2026 trends shaping contractor insurance
Nuclear verdicts and litigation costs continue to rise. Claims involving severe injury, subcontractor disputes, and construction defects are resulting in multimillion-dollar settlements, and carriers are responding with stricter, higher deductibles and more rigorous contractual scrutiny.
Climate and heat-related claims are growing. Extreme heat is driving more workers’ compensation claims related to heat illness, while flooding and severe storms are influencing builders' risk pricing and inland marine coverage.
More jobsite technology is becoming expected as insurers increasingly view drones, wearable sensors, real-time jobsite monitoring, and digital safety documentation as indicators of a well-managed contractor.
Supply chain disruptions are affecting project valuations. Ongoing material and labor inflation require more frequent updates to total insured values, especially on longer-duration projects.
Strategies contractors should take before renewal
- Strengthen subcontractor prequalification, tracking safety history, EMRs, and insurance compliance with documented COI management.
- Use jobsite technology to reduce and document risk; wearables, cameras, and digital logs can provide valuable evidence during underwriting and claims.
- Tighten contractual risk transfer by reviewing indemnity clauses, hold harmless language, and waiver of subrogation provisions, and applying them consistently.
- Update TIVs and equipment schedules at least annually to avoid underinsurance penalties and to keep builders’ risk valuations aligned with today’s higher replacement costs.
- Conduct annual safety training refreshers and retain documentation of training activities and hazard mitigation efforts for carrier review.

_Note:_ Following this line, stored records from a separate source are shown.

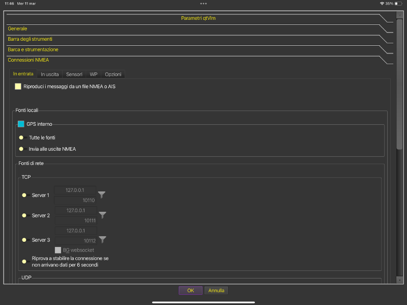Toggle the Tutte le fonti switch
This screenshot has width=407, height=305.
pos(21,137)
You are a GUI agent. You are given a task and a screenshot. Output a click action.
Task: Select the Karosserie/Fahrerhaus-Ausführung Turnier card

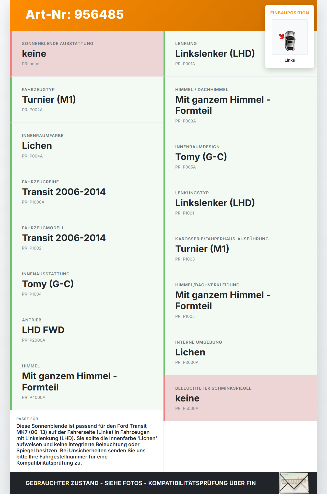pos(240,249)
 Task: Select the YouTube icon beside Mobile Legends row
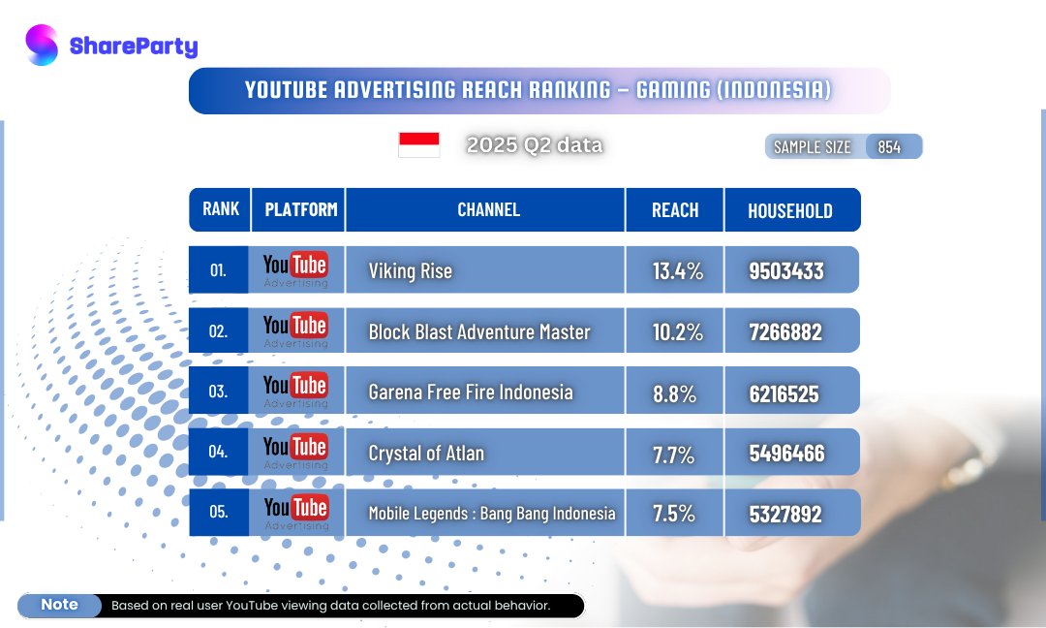pos(295,512)
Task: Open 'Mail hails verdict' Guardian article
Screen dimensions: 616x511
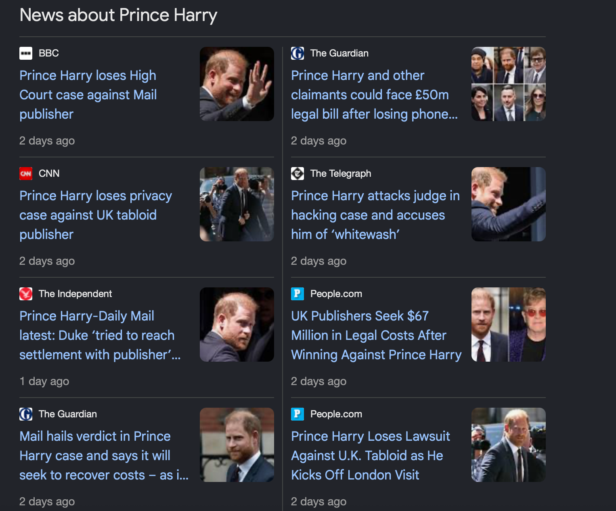Action: 104,456
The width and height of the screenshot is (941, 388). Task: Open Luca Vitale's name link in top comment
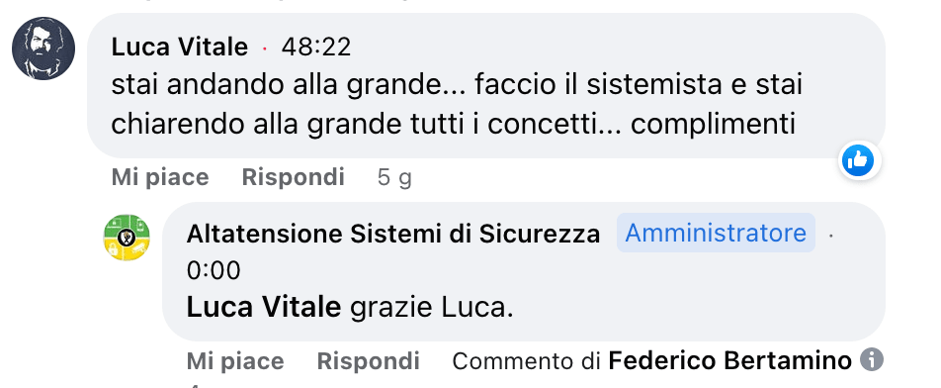coord(180,47)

With construction spending still strong in Houston and across Texas, proactive risk management is the most reliable way to secure stable, predictable insurance terms in a volatile market.
Transportation: Rising Liability and the Demand for Data Transparency
For transportation companies, from regional fleets to last-mile delivery, commercial auto remains one of the most challenging segments in the insurance market. Increased roadway congestion, driver shortages, and aggressive litigation trends all contribute to more frequent and more severe losses.
2026 trends shaping transportation business insurance
Nuclear verdicts show no sign of slowing. Jury awards for trucking accidents are increasingly reaching into the tens of millions of dollars, even for modest-sized fleets, and carriers are responding with stricter driver qualification standards and closer scrutiny of safety culture.
Driver shortages are increasing exposure. Newer, less-experienced drivers elevate accident risk, and Texas continues to face an acute shortage of qualified CDL holders, particularly in high-demand corridors.
Telematics is becoming a standard expectation, with 88 percent of fleets now using the technology for safety. Underwriters want hard data on driver behavior, including speeding, hard braking, GPS history, and maintenance schedules, and fleets that lack telematics tools are likely to face a pricing and capacity disadvantage.
Cargo and catalytic converter theft remains a concern. Texas is still a hotspot for both types of loss, which directly affect inland marine and auto physical damage results.
Severe weather continues to disrupt routes and equipment. Flooding, hail, and extreme heat increase downtime, maintenance costs, and the frequency of claims.
Strategies to improve your insurance position
- Implement or expand telematics and use the data; strong, well-managed telematics programs can support premium credits and targeted loss control.
- Document driver hiring, training, and retention practices so you can demonstrate rigorous safety protocols during underwriting.
- Improve cargo security with clear policies for secured parking, GPS tracking, seals, and high-value load procedures to reduce theft losses.
- Maintain a digital audit trail of preventive maintenance, inspections, and repairs, which can materially influence both underwriting decisions and claims outcomes.
- Consider higher deductibles paired with stronger safety programs, as some carriers will offer better terms to fleets willing to assume more front-end risk.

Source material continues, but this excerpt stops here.